Some of our clients have selected a broker-dealer to act as custodian for their assets and will direct
us to execute transactions through that broker-dealer. It is not our practice to negotiate commission
rates with such broker-dealers, even if we recommended the broker-dealer to the client.
Clients directing brokerage may pay higher brokerage commissions than would be paid when we
are free to determine the best available broker. In addition, we will not be able to aggregate
directed brokerage orders with orders for other client accounts. We will typically affect directed
brokerage transactions after those for client accounts for which we have full discretion.
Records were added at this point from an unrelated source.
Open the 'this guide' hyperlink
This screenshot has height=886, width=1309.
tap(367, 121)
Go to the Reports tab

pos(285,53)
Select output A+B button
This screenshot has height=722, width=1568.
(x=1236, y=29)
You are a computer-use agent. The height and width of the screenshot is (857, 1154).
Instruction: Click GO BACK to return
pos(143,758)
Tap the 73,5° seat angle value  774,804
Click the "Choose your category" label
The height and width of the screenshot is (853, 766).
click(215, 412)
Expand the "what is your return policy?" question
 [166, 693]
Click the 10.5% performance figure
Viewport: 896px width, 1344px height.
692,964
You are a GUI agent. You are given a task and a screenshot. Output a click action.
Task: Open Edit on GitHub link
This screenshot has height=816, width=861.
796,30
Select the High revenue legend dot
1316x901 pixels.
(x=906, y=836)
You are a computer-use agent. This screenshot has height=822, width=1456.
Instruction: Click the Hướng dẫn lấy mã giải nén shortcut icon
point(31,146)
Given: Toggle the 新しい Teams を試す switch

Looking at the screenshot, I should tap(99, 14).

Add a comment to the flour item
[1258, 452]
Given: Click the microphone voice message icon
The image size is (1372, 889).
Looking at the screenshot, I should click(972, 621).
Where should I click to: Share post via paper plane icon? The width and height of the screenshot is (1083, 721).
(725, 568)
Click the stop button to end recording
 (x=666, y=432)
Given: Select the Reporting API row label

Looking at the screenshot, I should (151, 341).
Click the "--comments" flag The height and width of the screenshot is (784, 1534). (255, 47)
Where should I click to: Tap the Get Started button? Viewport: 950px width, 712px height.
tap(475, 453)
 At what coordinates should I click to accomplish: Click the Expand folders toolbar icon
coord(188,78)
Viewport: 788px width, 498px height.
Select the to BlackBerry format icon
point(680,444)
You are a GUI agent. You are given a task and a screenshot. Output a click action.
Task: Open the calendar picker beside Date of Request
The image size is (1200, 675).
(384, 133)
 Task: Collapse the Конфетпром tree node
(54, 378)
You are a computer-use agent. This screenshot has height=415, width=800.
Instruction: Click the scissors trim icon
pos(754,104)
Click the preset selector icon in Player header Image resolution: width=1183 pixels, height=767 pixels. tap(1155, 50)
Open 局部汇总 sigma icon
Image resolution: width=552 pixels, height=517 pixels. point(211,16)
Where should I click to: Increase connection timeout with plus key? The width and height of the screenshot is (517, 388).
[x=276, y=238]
Please
refer to “Trading for Discretionary Clients” under Item 12 – Brokerage Practices for additional
information about the sequencing of client trades.
Clients directing brokerage to a particular broker-dealer should consider whether the commissions,
executions, clearance and settlement capabilities, and fees for custodial or other services provided
to the client by that broker-dealer, if applicable, will be comparable to those otherwise obtainable.
We expect custodial and brokerage firms to meet minimum requirements for operational efficiency
and therefore not all custodians and brokerage firms will be acceptable to us. We also reserve the
right to not accept a designated broker-dealer with whom we do not already have a working
relationship.
Certain clients hire us based on the recommendation of an investment consultant or other third
party. We may execute these clients’ securities transactions through their consultant or its affiliate.
We have a conflict of interest in using such brokers because it promotes additional client referrals
from the consultant.
Cross Trades and Principal Transactions
When permitted by applicable law, we will, on infrequent occasions and subject to client consent,
“cross” securities between client accounts. In such transactions, one client will purchase securities
held by another client. Cross transactions are affected when we consider the transaction to be in
the best interests of both clients and at a price determined by reference to independent market
indicators. Neither Sands Capital nor any related party receives any compensation in connection
with such transactions. We maintain a record of each cross trade and the client accounts involved.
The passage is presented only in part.